I have high hopes that this will be good enough for sports of the boys. Its not something I enjoy shooting per say, but taking photos does make attending their sporting events more tolerable. :giggle: 

@smoke665 I am with you on the second shot. Im not sure its actually nailed on the focus when you zoom in, but I am calling it a winner anyway! The little puppy is about 80lbs or so, and the bigger one is about 120- but I promise you, they still THINK they are puppies. ;-) And I let them. :giggle:


----------



## Dean_Gretsch (Dec 21, 2017)

What handsome pups! #'s 1 and 4 are my favorites.


----------



## snowbear (Dec 21, 2017)

JustJazzie said:


> @snowbear Ohh! I do love joining clubs. Do I get a free t-shirt with my membership?


Of course!


----------



## tirediron (Dec 21, 2017)

snowbear said:


> Well done - lovely. Welcome to the 750 club.


Is that 50 better than the 700 Club?


----------



## Derrel (Dec 21, 2017)

Good for you, Jazzie! yes, the 24-MP Nikon FX cameras have amazing sensors in them, with astounding file recovery on under-exposed frames shot in RAW mode.


----------



## zombiesniper (Dec 21, 2017)

Congrats on the new body and the great images of a cute pooch.


----------



## snowbear (Dec 22, 2017)

tirediron said:


> snowbear said:
> 
> 
> > Well done - lovely.

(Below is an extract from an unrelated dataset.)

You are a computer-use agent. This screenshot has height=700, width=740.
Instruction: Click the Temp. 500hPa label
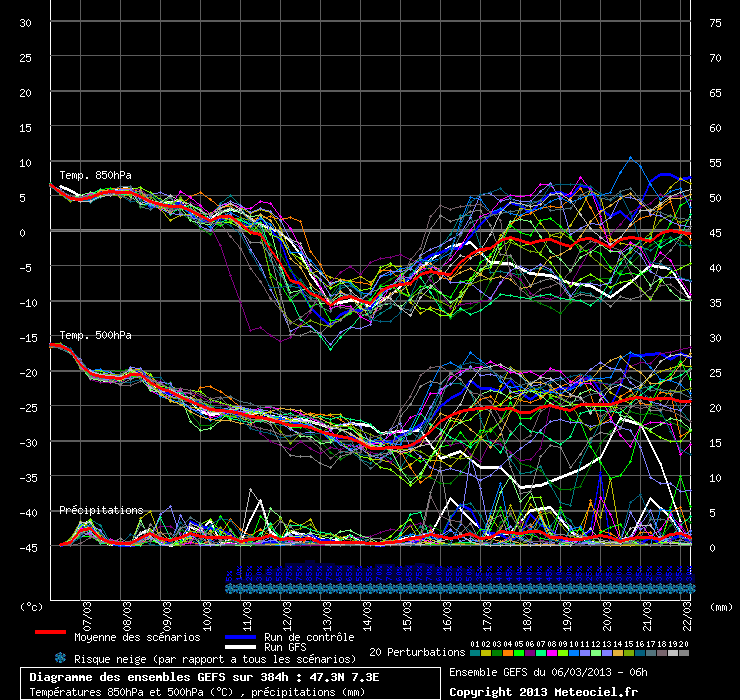coord(95,336)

Welcome to the 750 club.
> ...


Not touching it outside the subscriber's forum.


----------



## Braineack (Dec 22, 2017)

JustJazzie said:


> It also didn't seem to play well with my sigma, but it may have been the subject. I will have to play around a bit more!



not necessarily what the lens is good at focusing on   but it renders very lovely.  great shots.


----------



## JustJazzie (Dec 22, 2017)

@Dean_Gretsch Thank you! Number 1 is the baby, her name is Nemesis. And number 4 is our big girl, Hecate. Hecate isn't so much fun. She just stands (or mostly lays) around, looking pretty! :Giggle:

@snowbear - I hope that free t-shirt isn't white!

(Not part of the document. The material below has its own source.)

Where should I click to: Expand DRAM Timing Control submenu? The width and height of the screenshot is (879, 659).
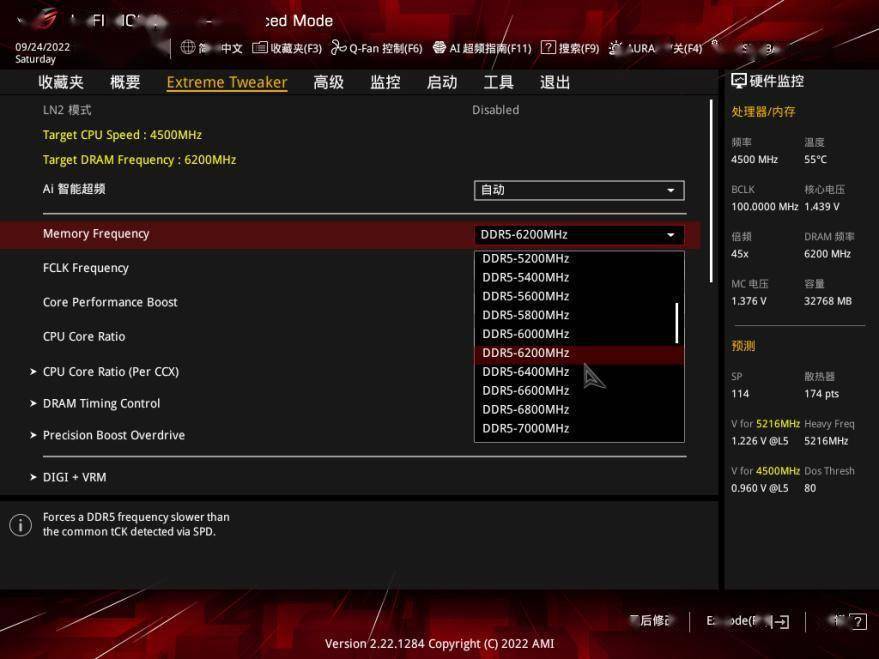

@Derrel- Thanks for chiming in! It is nice to think I dont have to hide in a closet when I think about iso 12,800.

@Zombie- Thank you! I appreciate you taking your time to comment.

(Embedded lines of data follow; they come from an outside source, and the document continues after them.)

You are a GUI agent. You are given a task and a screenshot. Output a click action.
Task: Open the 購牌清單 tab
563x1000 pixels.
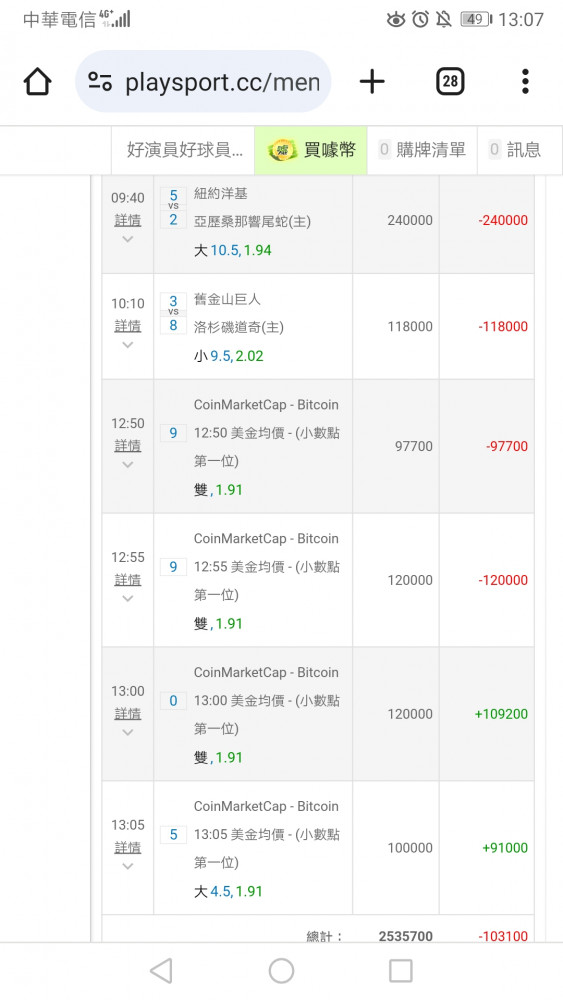pyautogui.click(x=422, y=150)
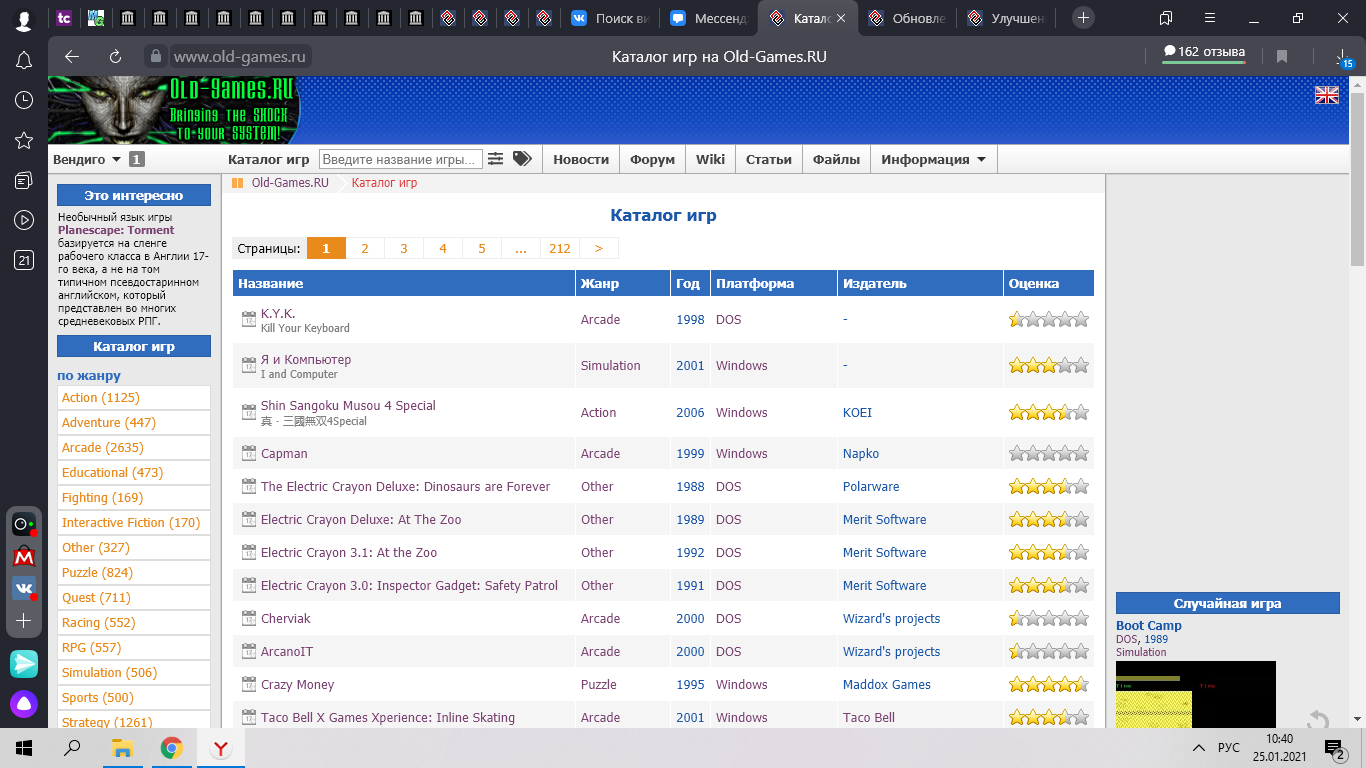
Task: Open VK icon in sidebar panel
Action: coord(24,588)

@tirediron and @snowbear - I guess I am now off to google this "700 club?..." 

@Braineack - Yeah- I took it off after the first few shots and swapped it out for the 50mm. I realized later that I had the focus limiter toggle (is that what its called?) set to full range, when i should have had it to .52m-∞ That likely would have helped a bit! But I had a bit of a brain freeze and didn't even think about it.


----------



## JustJazzie (Dec 22, 2017)

Also, I cant remember who it was that originally suggested to me that I can move the BBF to a front key, but I have assigned BBF to the PV button and it's quite a natural position for my middle finger! I never used that button anyways, so I am quite excited to have found a work around. So if that was you: So. Much. Thanks.

Edit: 

I did some digging and rediscovered it was @benhasajeep who originally mentioned moving it. Thank you so much! This really solved a huge issue for me. I had never even considered moving it to another button before. I really appreciate the idea.


----------